MICHAEL BELSOM. We first meet Michael at his marriage in 1751. He is said to be “of Woolwich, Batch(elor) & Blacksmith”. There is an identical description of a Michael Bellson who married in 1688. This could be our Michael’s grandfather.

The date of his wedding would lead us to expect a baptism for Michael around 1725. No such baptism has been found. Research is hampered by the loss of some early registers. Others, particularly in London, may not yet have been digitised.

Woolwich lies on the banks of the Thames, and at that time was nine miles from London. The parish is bounded on the north by the river Thames, except in that part where it extends on the opposite side of the river into Essex. There was considerable marshland, as well as arable and market gardening. The rest was upland pasture.

It owed its great growth in population to the dockyard and the arsenal.

It first came to prominence with the building of the Harry, Grace de Dieu for Henry VIII in 1512, though she was accidentally burnt there in 1554. The dockyard included a smith’s shop, with several forges for making anchors. As a blacksmith,  Michael may well have been employed there.

We have found no Belsoms, or alternative spellings, in Woolwich before the 19th century.

Woolwich is 16 miles north of Sarah’s parish of Brasted.

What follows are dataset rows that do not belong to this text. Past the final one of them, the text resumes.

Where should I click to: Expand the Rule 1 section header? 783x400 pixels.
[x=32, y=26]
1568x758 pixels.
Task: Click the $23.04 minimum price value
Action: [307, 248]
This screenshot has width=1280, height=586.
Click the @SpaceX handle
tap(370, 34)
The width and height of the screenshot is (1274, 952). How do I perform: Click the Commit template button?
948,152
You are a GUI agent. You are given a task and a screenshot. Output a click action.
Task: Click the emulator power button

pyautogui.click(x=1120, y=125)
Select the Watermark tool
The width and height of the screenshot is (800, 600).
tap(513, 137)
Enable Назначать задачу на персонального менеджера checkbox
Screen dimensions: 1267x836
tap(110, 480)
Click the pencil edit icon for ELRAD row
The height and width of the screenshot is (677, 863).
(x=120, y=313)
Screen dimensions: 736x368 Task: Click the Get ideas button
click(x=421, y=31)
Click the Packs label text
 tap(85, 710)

We find the name again with the baptism of Michael son of Michael Belsham in Fawkham in 1699. This is a parish 7 miles east of Orpington in West Kent. It is nearly 10 miles NE of

Brasted, where we find our Belsoms later. There were Belshams in Fawkham at least as early as 1643, with many entries in the parish register. But there is a gap in the entries between 1711 and 1743, indicating that at least some of the family may have moved elsewhere.

 

SARAH P(R)EDDAR. In one record of her marriage she is Sarah Peddar, in another her surname is Preddar. Both are highly unusual names. We have found no entries for it in the parish registers of Kent. It may be a misspelling.

 

Michael and Sarah married, not in Sarah’s parish church of St Martin, Brasted, but in a clandestine marriage near the Fleet Prison in London.
Fleet Prison Clandestine Marriage. St Bride’s New Chapel.
1751 Jun 27  Michael Bellson of Woolwich, Kent, Batch, Blacksmith & Sarah P(r)eddar of Brestid, Spinster.
There are two versions of the marriage record. In one the bride’s surname is Preddar, in the other it is Peddar.
“Brestid” is Brasted.

Weddings usually took place at the bride’s parish church, after the reading of banns on three Sundays. An alternative was to marry by licence, without the need to call banns. But this was expensive.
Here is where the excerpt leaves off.